See also bug 696, which has early info on this same bug (I think).

comment:2 Changed 11 years ago by karsten

These are some results from a discussion on #tor-dev on May 18, 2009:

There might be better approaches than iterating over the whole routerlist
periodically to mark routers as unreachable:

  • When routers are removed from the routerlist, they should be marked as

unreachable in the rephist, too. See routerlist_remove() in routerlist.c.

  • When generating a consensus, all relays that an authority thinks are

unreachable are marked as such in the rephist. The requirement
"if (router->is_running && !answer) {" in dirserv.c would be relaxed to
"if (!answer) {".

  • Before writing the router-stability file, the list of routers in the

rephist would be compared with the routerlist. Those routers which the
authority thinks are unreachable are updated in the rephist to be
unreachable. The idea of performing this check before writing the
router-stability file is that the authority must have been running for 30
minutes at that point, collecting up-to-date information about relay
availability. In any way, this check needs to be done in a non-O(n^2) way.
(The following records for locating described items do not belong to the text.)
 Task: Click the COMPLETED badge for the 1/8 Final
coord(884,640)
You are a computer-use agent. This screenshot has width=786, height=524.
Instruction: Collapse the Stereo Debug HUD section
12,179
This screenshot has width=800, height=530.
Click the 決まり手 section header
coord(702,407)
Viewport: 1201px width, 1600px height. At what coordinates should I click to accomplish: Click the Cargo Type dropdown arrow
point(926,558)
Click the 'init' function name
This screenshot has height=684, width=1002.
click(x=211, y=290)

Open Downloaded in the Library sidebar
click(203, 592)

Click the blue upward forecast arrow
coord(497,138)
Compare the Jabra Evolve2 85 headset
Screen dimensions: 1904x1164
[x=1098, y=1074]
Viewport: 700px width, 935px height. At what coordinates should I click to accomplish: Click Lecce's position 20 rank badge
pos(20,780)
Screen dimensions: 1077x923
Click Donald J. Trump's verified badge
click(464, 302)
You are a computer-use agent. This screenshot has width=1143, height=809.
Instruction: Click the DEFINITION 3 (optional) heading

comment:3 Changed 10 years ago by arma

Check out f0e3834d4aa669881026edddfb2b334dc7543b35 in my 969 branch on
git.torproject.org/~arma/git/tor.git

I implemented all three of the above plans.

Alas, my directory authority is busy [gathering stats about] saving the
world, so I haven't tested any of it yet. If you do test, you'll want to
back up your router-stability file in case it gets infested with gremlins
or whatever.

comment:4 Changed 10 years ago by arma

I just tested my patch by setting up moriatest as a v3 authority, and
running the patch. After a half hour, it wrote a new router-stability
file that looks a lot better.

Before:
$ grep MTBF router-stability |grep S=|wc -l
7242

After:
$ grep MTBF router-stability |grep S=|wc -l
1833

I think we should put this patch in 0.2.1.17-rc. It's a big bugfix.

comment:5 Changed 10 years ago by nickm

Branch merged into 0.2.1.

comment:6 Changed 10 years ago by nickm

flyspray2trac: bug closed.

comment:7 Changed 7 years ago by nickm

Component: Tor RelayTor
Note: See TracTickets for help on using tickets.